In the airways, the bronchial circulation forms a plexus in the peribronchial connective tissue and another in the bronchial submucosa (3). We used a flow probe that measures the bronchial blood flow in both of these plexuses. The aerosolized drugs are likely to penetrate only the submucosal plexus, whereas when the drugs are given by intravenous infusion they affect both the peribronchial as well as the submucosal plexuses. Therefore, if the proportion of blood flow supplying the submucosal plexus is relatively small, we would not expect to see much increase in total bronchial blood flow with aerosolized acetylcholine. This cannot be an explanation for our findings because it has been shown by using microsphere techniques that over 70% of the total bronchial blood flow goes to the submucosal plexus (12).

We had reasoned that, if higher doses of aerosolized acetylcholine were used, we might be able to produce an effect on bronchial vasculature that is comparable to intravenous infusion. However, we found that even substantially higher doses of acetylcholine produced only a minimal increase in bronchial vascular conductance. Although it is not apparent from this study why acetylcholine does not readily penetrate the vessel wall to reach the vascular endothelium and cause an increase in bronchial blood flow by stimulating nitric oxide synthesis, a few potential explanations can be speculated. It is possible that acetylcholine deposited in the airways is rapidly hydrolyzed by cholinesterase present in the airways, and, therefore, only a small amount of active drug is available to act on the endothelium. However, if this were the case, we should have seen increasingly pronounced vasodilator effects as the dose of acetylcholine was increased 1,000-fold. Furthermore, use of edrophonium chloride (an anticholinesterase drug) did not enhance the vasodilatory response of aerosolized acetylcholine, which also suggests that it is unlikely that acetylcholine was rapidly inactivated by anticholinesterase. The other possibility is that the bronchial mucosa and the wall of bronchial vasculature provide a barrier to the acetylcholine molecule, and, therefore, it is unable to enter the blood vessel. Indeed, there is some evidence that the adventitia of the pulmonary artery can be a barrier to certain molecules such as nitric oxide (13). On the other hand, Scuri et al. (12) found that inhaled acetylcholine does increase the lung resistance, providing the evidence that this drug is capable of penetrating the bronchial mucosa. It is interesting that, at a dose that is comparable to the one aerosolized by Scuri et al., we actually observed a decrease in bronchial vascular conductance. This suggests that, even at comparatively smaller doses, acetylcholine is able to penetrate the bronchial mucosa and directly act on the vascular smooth muscle causing vasoconstriction. The decrease in bronchial conductance seems to indicate that acetylcholine did indeed reach the bronchial vascular smooth muscle. This finding also seems to indicate that it must be the muscular layer of the bronchial vasculature that acts as a barrier and prevents acetylcholine to penetrate the vessel wall.

**Your objective:**
Transcribe the stretch of the passage on bronchial blood flow from "In the airways, the" through "submucosal plexus (12).".

**Entries provided:**
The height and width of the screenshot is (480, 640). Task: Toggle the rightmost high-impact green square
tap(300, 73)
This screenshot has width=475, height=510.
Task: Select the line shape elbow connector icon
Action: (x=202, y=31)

**Written answer:**
In the airways, the bronchial circulation forms a plexus in the peribronchial connective tissue and another in the bronchial submucosa (3). We used a flow probe that measures the bronchial blood flow in both of these plexuses. The aerosolized drugs are likely to penetrate only the submucosal plexus, whereas when the drugs are given by intravenous infusion they affect both the peribronchial as well as the submucosal plexuses. Therefore, if the proportion of blood flow supplying the submucosal plexus is relatively small, we would not expect to see much increase in total bronchial blood flow with aerosolized acetylcholine. This cannot be an explanation for our findings because it has been shown by using microsphere techniques that over 70% of the total bronchial blood flow goes to the submucosal plexus (12).